● Directions for this task
Please copy the items starting at the line containing "Describe the element" and ending at the line containing "at that location.", substituting "image" for "screenshot" and changing nothing else. Leave out the pictures.

● Data records

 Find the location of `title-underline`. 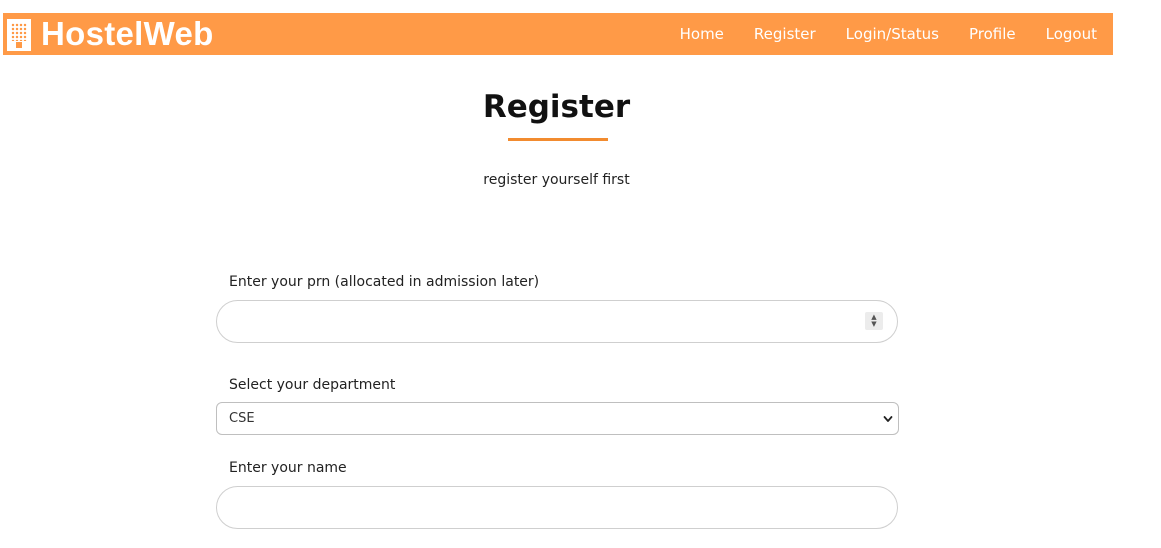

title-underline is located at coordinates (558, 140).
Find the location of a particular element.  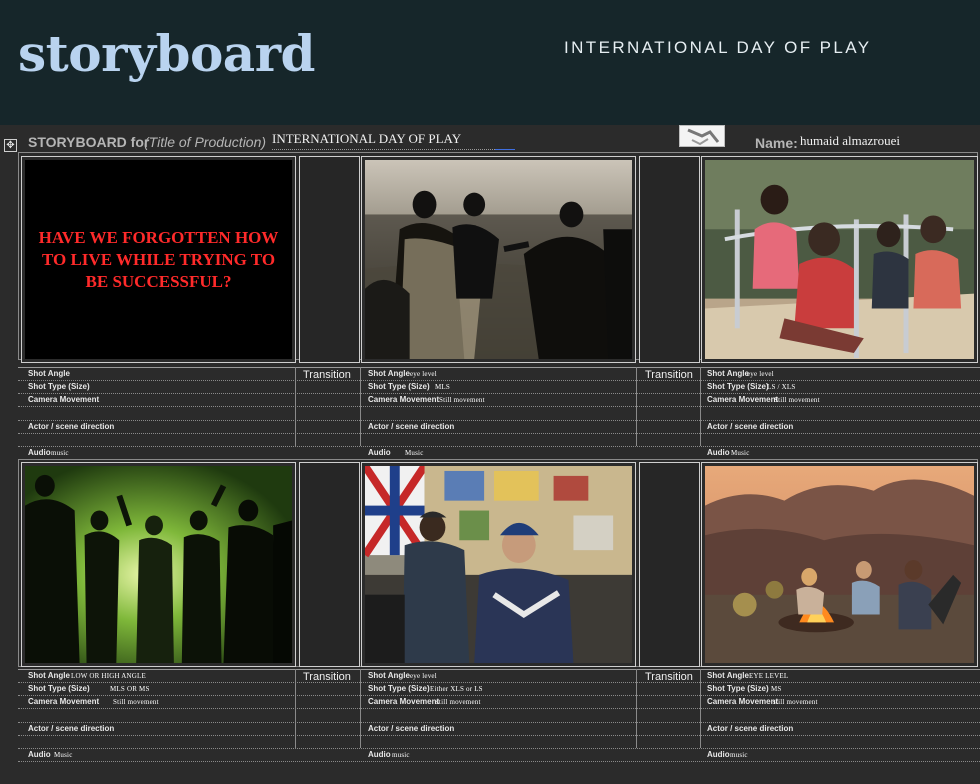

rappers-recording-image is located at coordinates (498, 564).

--

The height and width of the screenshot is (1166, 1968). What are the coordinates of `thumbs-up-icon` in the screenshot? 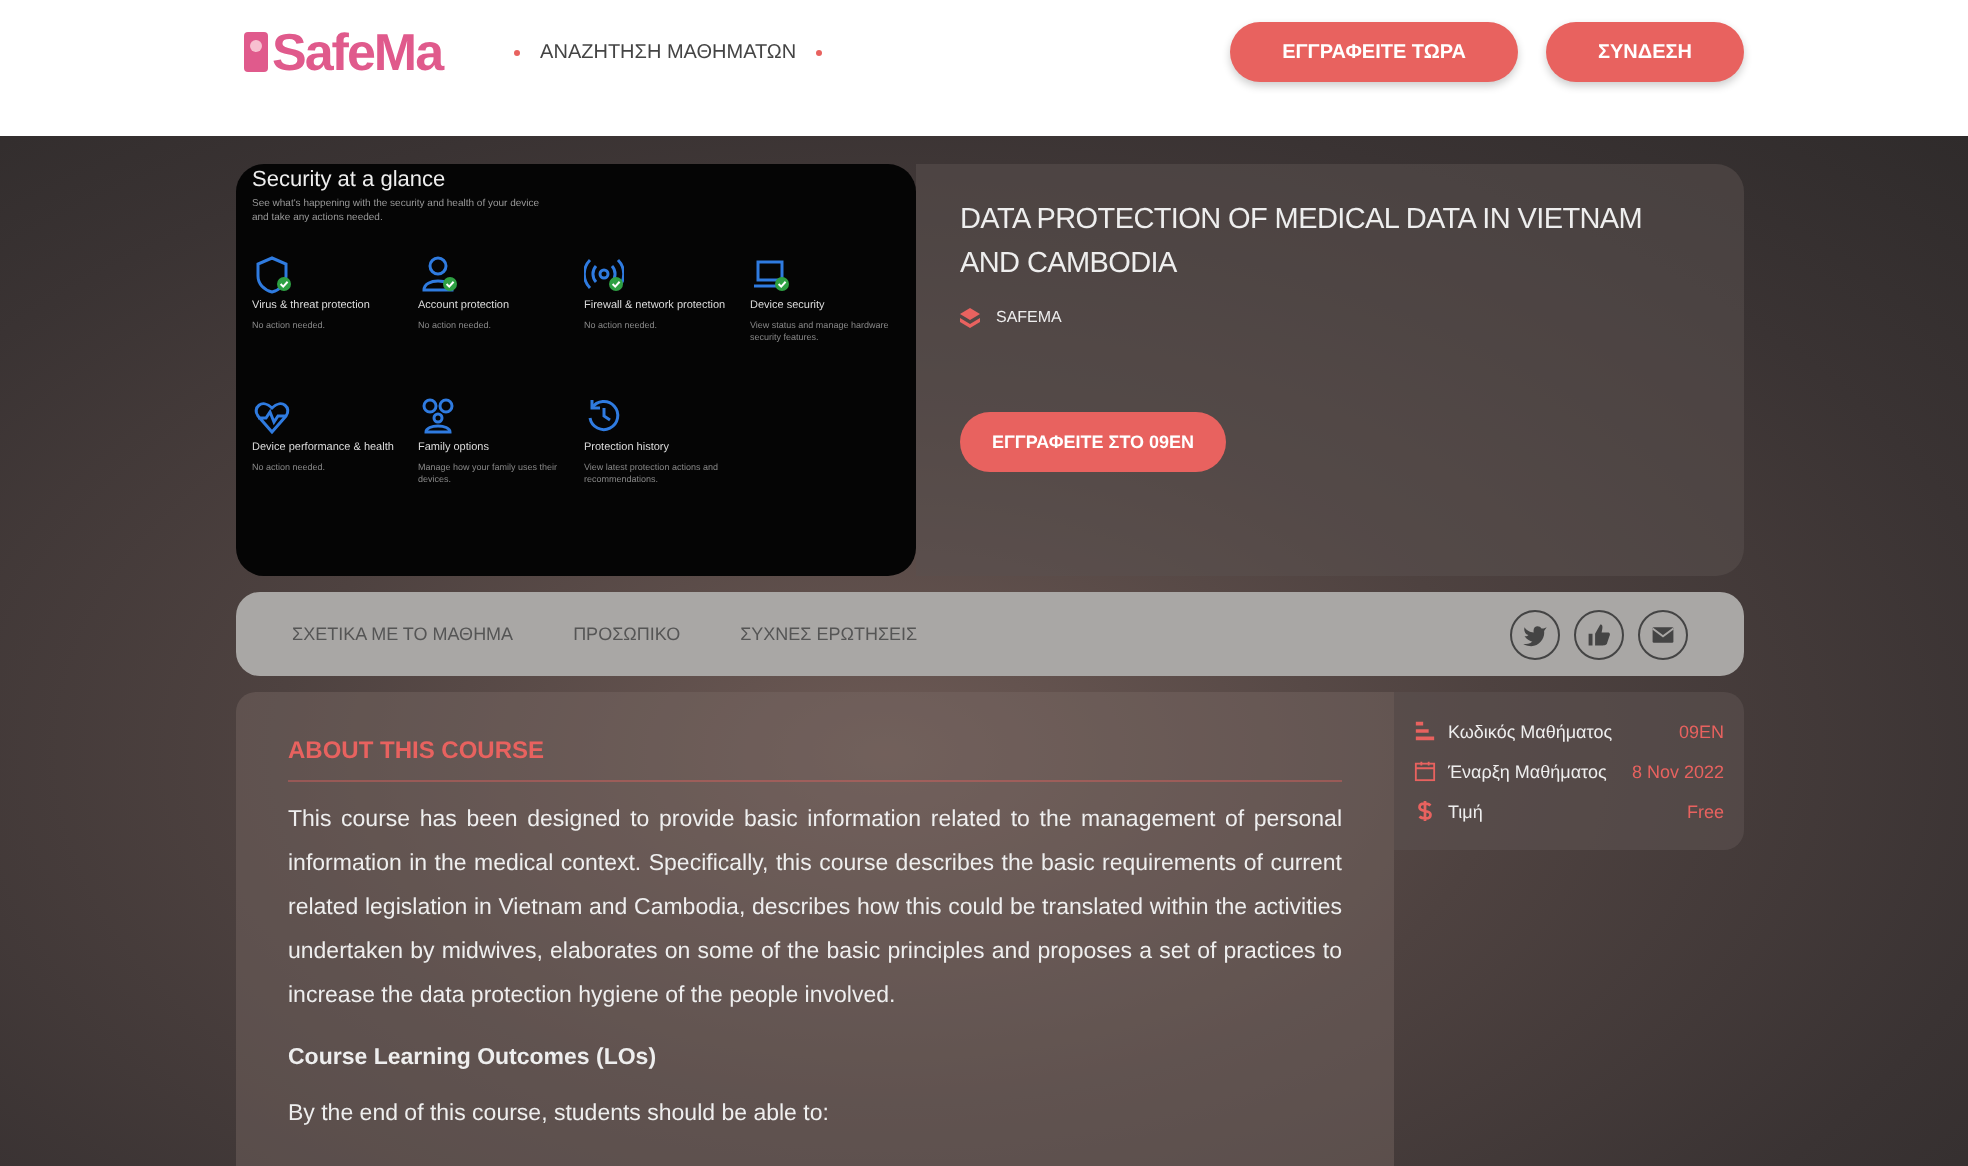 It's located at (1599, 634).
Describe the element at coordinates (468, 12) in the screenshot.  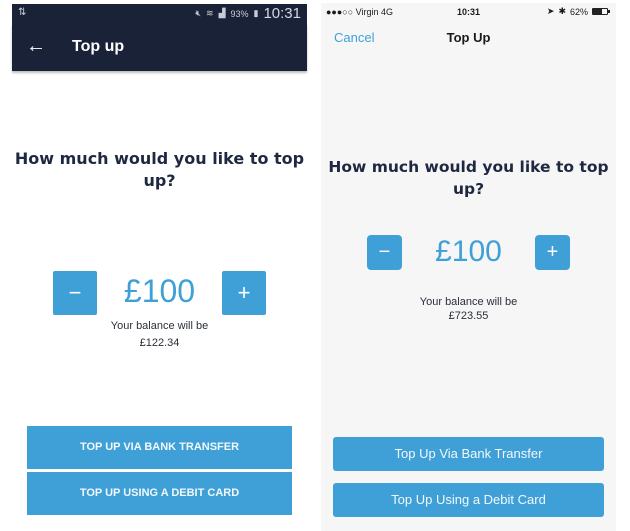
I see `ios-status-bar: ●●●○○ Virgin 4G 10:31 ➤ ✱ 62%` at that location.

* * *

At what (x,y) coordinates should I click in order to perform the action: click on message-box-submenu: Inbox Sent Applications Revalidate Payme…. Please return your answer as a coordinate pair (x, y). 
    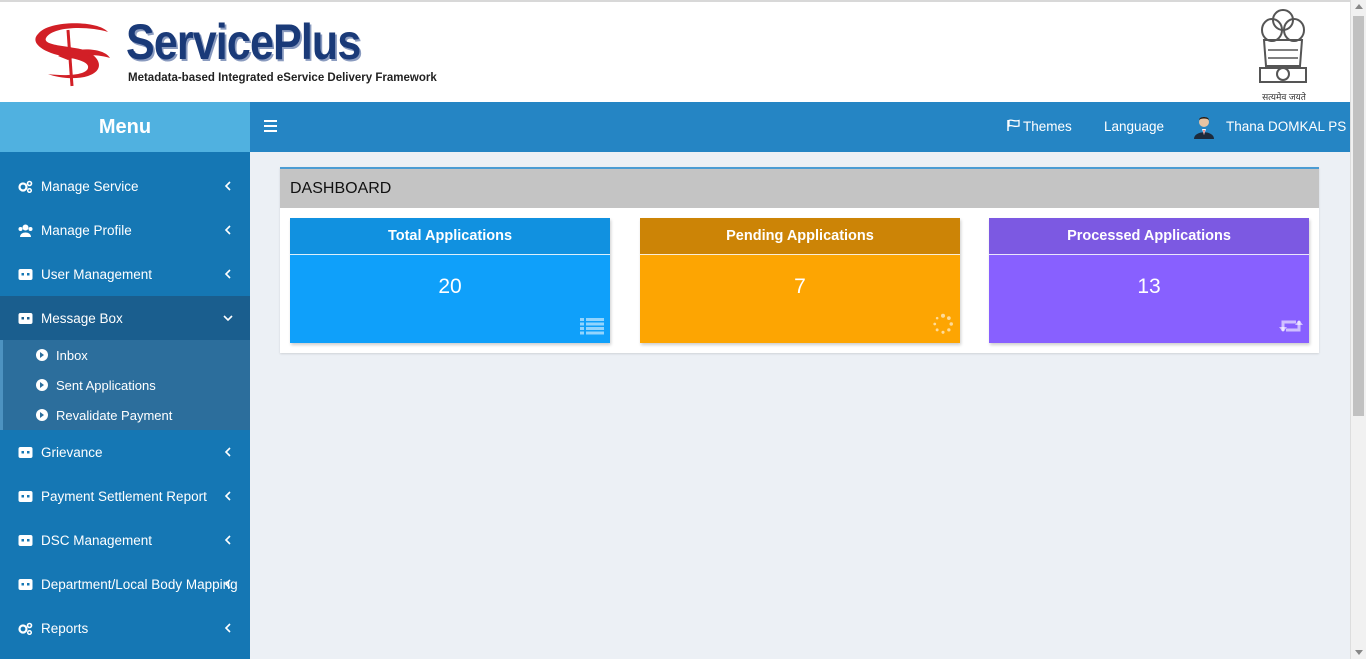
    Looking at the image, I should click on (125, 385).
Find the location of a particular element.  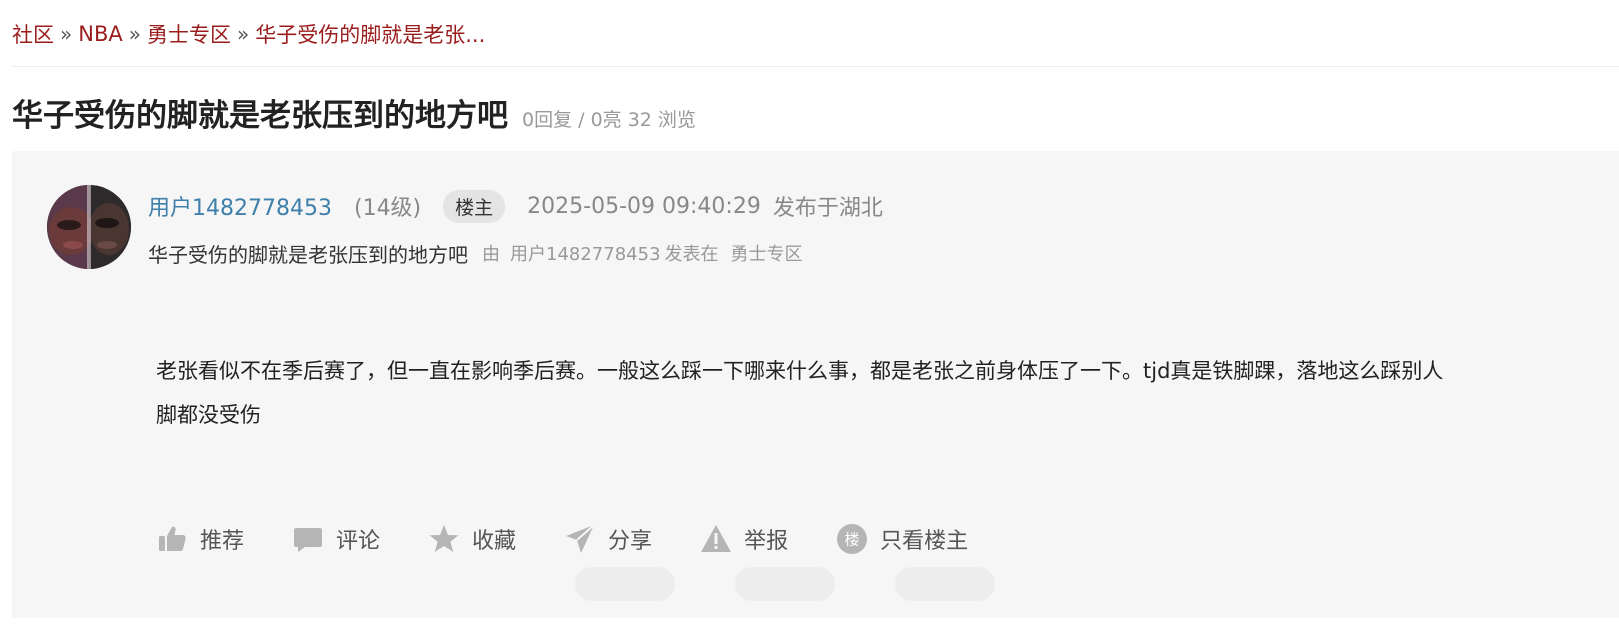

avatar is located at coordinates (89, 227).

● Answer to the exercise
Describe the element at coordinates (468, 12) in the image.  
I see `ios-status-bar: ●●●○○ Virgin 4G 10:31 ➤ ✱ 62%` at that location.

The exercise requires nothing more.